── Data records ──

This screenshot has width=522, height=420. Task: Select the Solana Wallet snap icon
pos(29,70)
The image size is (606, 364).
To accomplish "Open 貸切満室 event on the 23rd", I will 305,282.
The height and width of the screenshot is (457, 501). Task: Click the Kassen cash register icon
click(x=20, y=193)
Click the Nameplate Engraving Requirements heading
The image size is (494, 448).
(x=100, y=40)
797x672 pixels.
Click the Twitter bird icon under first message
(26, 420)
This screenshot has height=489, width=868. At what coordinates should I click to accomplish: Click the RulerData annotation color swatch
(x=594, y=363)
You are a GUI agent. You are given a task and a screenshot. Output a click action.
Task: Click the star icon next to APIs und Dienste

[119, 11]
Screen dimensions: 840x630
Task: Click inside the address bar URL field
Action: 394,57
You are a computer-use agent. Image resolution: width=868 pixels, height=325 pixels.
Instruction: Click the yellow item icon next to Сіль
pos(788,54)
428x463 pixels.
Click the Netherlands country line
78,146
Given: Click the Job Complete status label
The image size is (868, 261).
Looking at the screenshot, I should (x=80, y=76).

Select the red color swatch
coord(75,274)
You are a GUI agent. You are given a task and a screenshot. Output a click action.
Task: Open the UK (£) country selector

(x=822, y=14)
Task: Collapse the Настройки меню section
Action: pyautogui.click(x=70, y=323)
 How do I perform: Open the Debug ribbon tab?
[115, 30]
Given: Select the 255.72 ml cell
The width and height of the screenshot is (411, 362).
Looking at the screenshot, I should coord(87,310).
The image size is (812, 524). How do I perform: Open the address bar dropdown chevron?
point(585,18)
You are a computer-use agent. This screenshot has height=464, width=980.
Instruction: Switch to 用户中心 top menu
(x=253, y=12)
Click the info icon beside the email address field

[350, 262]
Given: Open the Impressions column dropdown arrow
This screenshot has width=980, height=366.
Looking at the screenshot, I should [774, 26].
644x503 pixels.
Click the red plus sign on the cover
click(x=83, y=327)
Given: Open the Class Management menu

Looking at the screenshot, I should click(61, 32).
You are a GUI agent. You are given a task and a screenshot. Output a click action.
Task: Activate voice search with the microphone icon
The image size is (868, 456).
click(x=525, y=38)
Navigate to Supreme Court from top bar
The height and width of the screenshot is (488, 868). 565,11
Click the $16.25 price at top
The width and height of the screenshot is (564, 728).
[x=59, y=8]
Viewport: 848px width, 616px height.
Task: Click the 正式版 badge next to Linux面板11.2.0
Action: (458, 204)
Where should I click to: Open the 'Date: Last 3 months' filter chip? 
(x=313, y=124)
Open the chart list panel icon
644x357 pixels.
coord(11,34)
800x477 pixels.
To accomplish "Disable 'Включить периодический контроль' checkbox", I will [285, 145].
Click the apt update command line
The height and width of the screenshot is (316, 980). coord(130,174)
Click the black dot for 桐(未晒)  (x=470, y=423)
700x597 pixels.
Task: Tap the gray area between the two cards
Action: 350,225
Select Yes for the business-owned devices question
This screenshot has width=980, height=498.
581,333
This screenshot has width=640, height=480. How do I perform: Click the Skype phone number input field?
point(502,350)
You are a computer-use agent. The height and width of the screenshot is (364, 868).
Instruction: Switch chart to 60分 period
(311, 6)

───

● **Task requirements**:
If a line comes after the one containing "Given: Click the Job Complete status label", leave it out; set down every line of the data before it, and that line itself, exactly.

● **Exercise response**:
This screenshot has width=522, height=420. Task: Select the Solana Wallet snap icon
pos(29,70)
The image size is (606, 364).
To accomplish "Open 貸切満室 event on the 23rd", I will 305,282.
The height and width of the screenshot is (457, 501). Task: Click the Kassen cash register icon
click(x=20, y=193)
Click the Nameplate Engraving Requirements heading
The image size is (494, 448).
(x=100, y=40)
797x672 pixels.
Click the Twitter bird icon under first message
(26, 420)
This screenshot has height=489, width=868. At what coordinates should I click to accomplish: Click the RulerData annotation color swatch
(x=594, y=363)
You are a GUI agent. You are given a task and a screenshot. Output a click action.
Task: Click the star icon next to APIs und Dienste

[119, 11]
Screen dimensions: 840x630
Task: Click inside the address bar URL field
Action: 394,57
You are a computer-use agent. Image resolution: width=868 pixels, height=325 pixels.
Instruction: Click the yellow item icon next to Сіль
pos(788,54)
428x463 pixels.
Click the Netherlands country line
78,146
Given: Click the Job Complete status label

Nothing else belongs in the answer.